Marìo de Lesto (soprannome della sua famiglia), la maestra, ha trascorso i suoi anni di didatta passando per le scuole dell’alta Valle Grana: Sen Pìe / San Pietro Monterosso, Frise, Castelmagno, Sancto Lucio. Qui ha trasmesso la passione per la scoperta del sapere, l’amore per gli altri, la fede nell’uomo ed in Dio, il rispetto per i “reire” / gli antenati e per la natura, il fascino della poesia, la bellezza della lingua provenzale alpina…
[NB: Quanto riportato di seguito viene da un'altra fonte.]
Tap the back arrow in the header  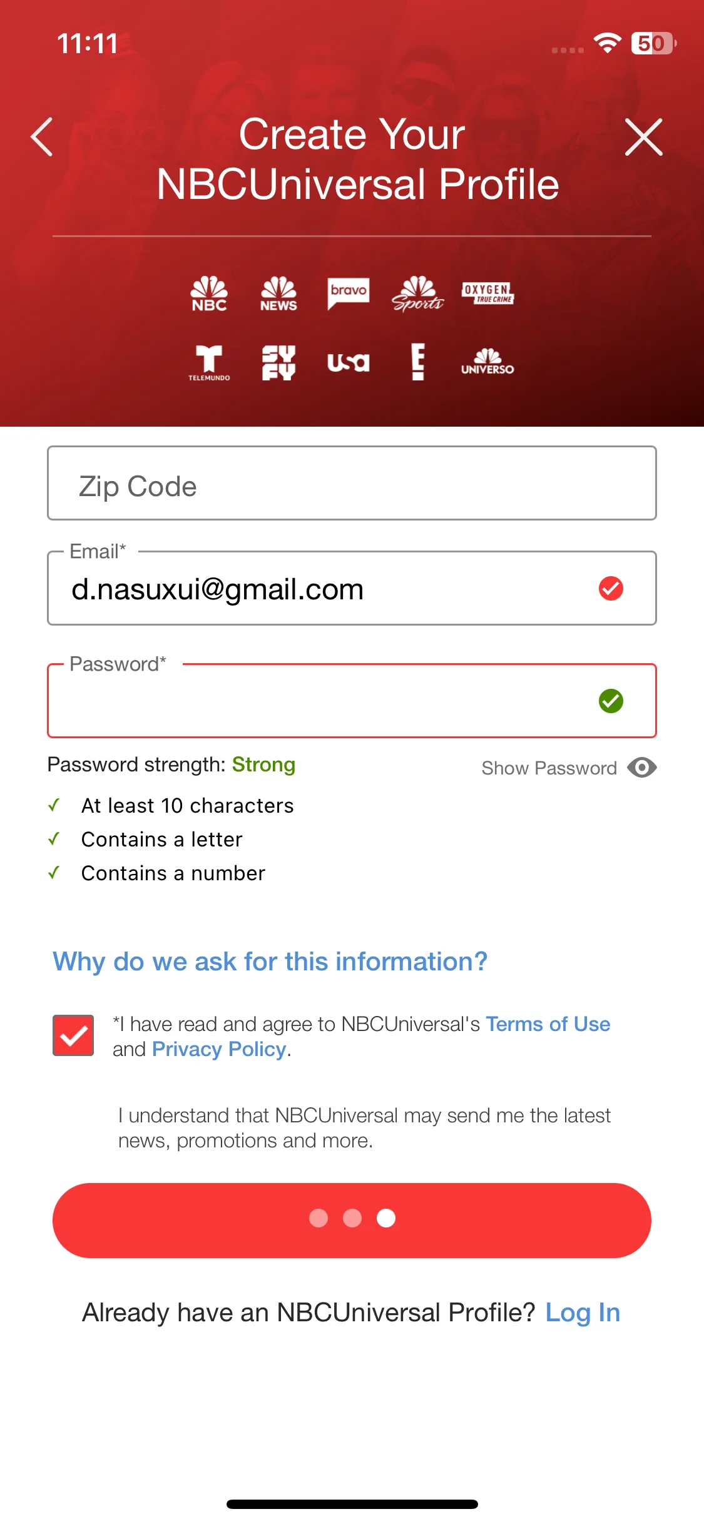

A dieci anni dalla sua scomparsa, questa genuina figura di donna di montagna – nella memoria di tutti, sempre sorridente ed accogliente – viene ricordata, venerdì 24 ottobre, ore 21, nell’aula in cui ha insegnato per oltre quarant’anni: la “Escolo di Coumboscuro”. Una modesta stanza ricavata nella canonica, appena dietro la chiesa. Un appuntamento aperto a tutti coloro che la hanno conosciuta, alle generazioni di ragazzi che sono stati suoi allievi, a chi le è stata vicino o collega.
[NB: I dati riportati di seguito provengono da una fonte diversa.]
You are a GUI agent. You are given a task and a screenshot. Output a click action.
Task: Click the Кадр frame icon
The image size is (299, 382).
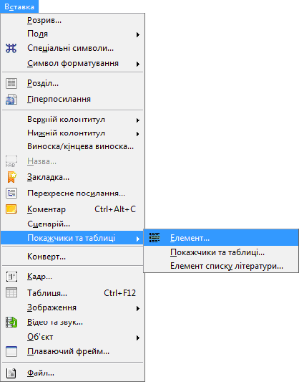pos(11,277)
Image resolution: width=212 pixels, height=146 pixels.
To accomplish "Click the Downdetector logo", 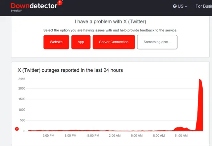I will 33,6.
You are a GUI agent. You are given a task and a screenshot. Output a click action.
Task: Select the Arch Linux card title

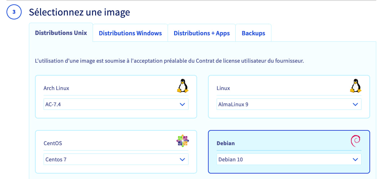pyautogui.click(x=56, y=88)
Sarà un momento passato attorno alla stufa, alimentata, come e nelle veglie tradizionali dai ceppi portati da chi avrà il piacere di esserci. In quel luogo di “resistenza e servizio della cultura” (come sono state tutte le scuole di montagna), attorno a quel fuoco, memorie, affetto, testimonianze di chi ha piacere di intervenire… Ma soprattutto il desiderio di trovare il coraggio di prendere il testimone di quei personaggi come “Marìo de Lesto”, che hanno contribuito a far prosperare e donare un destino dignitoso alle comunità delle Alpi. Poiché la scuola, innanzitutto, è luogo di condivisione, crescita e dignità.
Sarà dunque una “veià/veglia” per conservare convintamente la memoria di una figura popolare delle montagne cuneesi, ma anche desiderio per far in modo che queste valli del Sud Piemonte non siano condannate ad un destino di terra anonima, ma bensì luoghi forti di storia e civiltà, capaci di aggrapparsi alle figure carismatiche, personaggi d’ancoraggio per individuare una direzione, un cammino d’onore e orgoglio: ritrovare la fierezza di vivere della propria cultura, della propria gente. “Marìo la Maestro” l’ha insegnato per una vita e ora ne siamo certi: “La terra è fatta di cielo”!.
La celebrazione della Messa “in memoria” di Maria Comba Arneodo, sarà presso la parrocchiale di Santo Lucio de Coumboscuro, domenica 26 ottobre alle ore 8,30.